Patrick he doesn’t think it would be a good idea to close the county’s jail, and have other counties house Whitley County inmates. He didn’t rule the possibility completely out either.
“I don’t think that will in the long run save money, but we definitely have to bring this operation under control where we can afford to operate it. I guess when you get right down to it, if you can’t afford it, the ultimate would be to stop it, but I don’t really think we could afford that either. I would say any option is on the table at this point and time,” Patrick said.
The fiscal court tabled a request to approve the hiring of new deputy jailers during Tuesday’s meeting, and agreed to take up the matter during Monday’s special meeting.

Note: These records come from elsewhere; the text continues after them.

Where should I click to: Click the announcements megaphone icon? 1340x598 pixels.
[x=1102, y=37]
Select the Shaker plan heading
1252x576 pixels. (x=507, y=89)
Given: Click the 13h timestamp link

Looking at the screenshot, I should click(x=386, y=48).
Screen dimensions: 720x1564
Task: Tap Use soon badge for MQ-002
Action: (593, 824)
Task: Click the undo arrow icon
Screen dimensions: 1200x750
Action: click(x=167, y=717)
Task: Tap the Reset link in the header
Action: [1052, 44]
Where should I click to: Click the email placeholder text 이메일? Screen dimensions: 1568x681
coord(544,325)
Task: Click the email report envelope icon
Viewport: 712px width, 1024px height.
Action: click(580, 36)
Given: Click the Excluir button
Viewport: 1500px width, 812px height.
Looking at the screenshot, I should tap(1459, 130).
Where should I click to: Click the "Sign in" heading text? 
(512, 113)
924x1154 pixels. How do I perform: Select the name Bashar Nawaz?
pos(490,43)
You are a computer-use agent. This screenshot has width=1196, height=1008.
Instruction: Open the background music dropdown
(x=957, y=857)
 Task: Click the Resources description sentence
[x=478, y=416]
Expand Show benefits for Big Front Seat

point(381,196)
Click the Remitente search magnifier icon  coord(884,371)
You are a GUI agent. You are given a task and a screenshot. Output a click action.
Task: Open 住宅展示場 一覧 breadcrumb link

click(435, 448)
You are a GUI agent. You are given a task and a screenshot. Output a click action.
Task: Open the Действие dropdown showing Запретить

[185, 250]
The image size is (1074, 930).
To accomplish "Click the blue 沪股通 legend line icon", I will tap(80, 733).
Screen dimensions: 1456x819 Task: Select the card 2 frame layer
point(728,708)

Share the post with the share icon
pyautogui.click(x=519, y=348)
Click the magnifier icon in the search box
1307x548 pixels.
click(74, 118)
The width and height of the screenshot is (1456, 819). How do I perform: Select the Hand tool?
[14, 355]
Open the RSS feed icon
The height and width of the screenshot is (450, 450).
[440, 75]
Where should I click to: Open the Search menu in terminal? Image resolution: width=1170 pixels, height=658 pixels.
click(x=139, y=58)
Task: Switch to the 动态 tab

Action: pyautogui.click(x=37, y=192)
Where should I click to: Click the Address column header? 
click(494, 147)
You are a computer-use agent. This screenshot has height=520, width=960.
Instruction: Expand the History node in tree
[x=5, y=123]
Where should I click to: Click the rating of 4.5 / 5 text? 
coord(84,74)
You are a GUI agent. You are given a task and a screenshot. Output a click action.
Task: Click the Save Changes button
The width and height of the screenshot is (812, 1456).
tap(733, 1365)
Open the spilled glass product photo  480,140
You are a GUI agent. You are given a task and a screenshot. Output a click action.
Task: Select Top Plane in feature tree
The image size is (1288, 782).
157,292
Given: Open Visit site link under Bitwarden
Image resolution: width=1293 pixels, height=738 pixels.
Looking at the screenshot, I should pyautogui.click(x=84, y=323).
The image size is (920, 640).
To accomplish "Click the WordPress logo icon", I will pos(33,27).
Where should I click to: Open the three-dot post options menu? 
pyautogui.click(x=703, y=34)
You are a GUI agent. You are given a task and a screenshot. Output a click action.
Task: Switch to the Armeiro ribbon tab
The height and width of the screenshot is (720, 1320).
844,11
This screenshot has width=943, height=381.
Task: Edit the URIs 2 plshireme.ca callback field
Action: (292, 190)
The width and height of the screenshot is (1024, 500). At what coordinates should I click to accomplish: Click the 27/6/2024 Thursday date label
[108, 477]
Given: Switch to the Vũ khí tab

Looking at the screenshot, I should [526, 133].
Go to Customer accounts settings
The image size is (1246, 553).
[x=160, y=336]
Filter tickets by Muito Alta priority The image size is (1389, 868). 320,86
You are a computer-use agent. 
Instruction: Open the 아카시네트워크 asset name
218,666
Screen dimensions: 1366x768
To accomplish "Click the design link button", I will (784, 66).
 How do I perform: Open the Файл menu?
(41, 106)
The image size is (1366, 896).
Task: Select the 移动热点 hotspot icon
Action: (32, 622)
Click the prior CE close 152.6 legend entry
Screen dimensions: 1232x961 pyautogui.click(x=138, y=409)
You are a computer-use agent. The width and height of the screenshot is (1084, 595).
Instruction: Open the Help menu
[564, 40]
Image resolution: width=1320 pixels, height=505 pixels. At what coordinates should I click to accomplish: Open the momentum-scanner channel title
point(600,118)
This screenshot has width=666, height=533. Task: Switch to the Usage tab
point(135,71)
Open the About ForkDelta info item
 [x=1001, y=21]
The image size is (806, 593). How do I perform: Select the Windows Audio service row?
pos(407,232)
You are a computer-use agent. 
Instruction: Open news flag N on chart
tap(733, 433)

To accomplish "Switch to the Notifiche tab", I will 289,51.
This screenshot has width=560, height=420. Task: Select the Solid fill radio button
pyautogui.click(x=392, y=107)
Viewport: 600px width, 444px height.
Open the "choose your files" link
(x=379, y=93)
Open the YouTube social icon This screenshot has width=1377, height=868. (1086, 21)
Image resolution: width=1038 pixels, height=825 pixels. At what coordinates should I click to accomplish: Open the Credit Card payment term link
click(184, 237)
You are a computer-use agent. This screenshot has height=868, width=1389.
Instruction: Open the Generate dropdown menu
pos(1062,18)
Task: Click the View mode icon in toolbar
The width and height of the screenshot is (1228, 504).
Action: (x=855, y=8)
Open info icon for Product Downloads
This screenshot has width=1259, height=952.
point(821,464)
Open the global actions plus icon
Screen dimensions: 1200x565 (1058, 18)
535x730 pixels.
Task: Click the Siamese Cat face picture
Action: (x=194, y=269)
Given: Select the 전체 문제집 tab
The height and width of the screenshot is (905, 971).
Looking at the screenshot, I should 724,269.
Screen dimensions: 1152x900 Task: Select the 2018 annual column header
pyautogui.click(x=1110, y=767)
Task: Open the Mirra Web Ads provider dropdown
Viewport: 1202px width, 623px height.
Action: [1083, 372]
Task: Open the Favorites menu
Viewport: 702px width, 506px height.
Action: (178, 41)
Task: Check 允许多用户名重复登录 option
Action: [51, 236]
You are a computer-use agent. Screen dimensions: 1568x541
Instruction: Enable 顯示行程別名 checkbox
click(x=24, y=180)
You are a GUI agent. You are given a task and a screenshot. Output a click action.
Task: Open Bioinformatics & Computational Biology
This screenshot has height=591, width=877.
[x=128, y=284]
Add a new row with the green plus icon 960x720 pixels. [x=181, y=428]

In light of budget shortfalls, the county recently implemented a countywide hiring freeze that prohibits the hiring of new employees except for when they are replacing an existing employee.
The fiscal court did approve the hiring of two new 911 dispatchers Tuesday, who will take the place of two departing workers.
In addition, the fiscal court heard a presentation from Tim McCowan, owner/operator of Emcon Home Guard LLC, a home incarceration monitoring company.
McCowan asked magistrates to consider a contract with his company to monitor prisoners judged to be indigent and in need of expensive medical care with the county picking up the tab.
He said Laurel, Knox and other counties already have similar contracts, which can save the county thousands of dollars in medical expenses for sick prisoners.
If the prisoner is in county custody and needing an expensive medical procedure, McCowan said the county would have to pay for it, but if the same person were out on home incarceration and indigent, then Medicare would pick-up the tab.
He said one county recently saved thousands of dollars by letting two pregnant women be placed on home incarceration, who were in jail for drug problems.
McCowan said his company’s system uses an ankle monitoring bracelet and a GPS system, which alerts them if a prisoner strays outside their home or work.
District Judge Cathy Prewitt told magistrates Tuesday that her court has been using the home incarceration system for some time with a good success rate. Currently, people being placed on home incarceration are paying the $10 a day fee for it themselves.
“I do support it. It works,” she told magistrates.
Prewitt said a good standard to use for determining if someone is indigent, or can’t afford to pay, is if they qualify to have a public defender represent them. This means they own no land, and make less than $1,000 a month.
Patrick asked McCowan to provide the county with a copy of the contract prior to Monday’s meeting.
County Attorney Paul Winchester noted the plan isn’t for everyone, and that the best thing to do would be to have the jail compile a list of prisoners that would qualify for the program.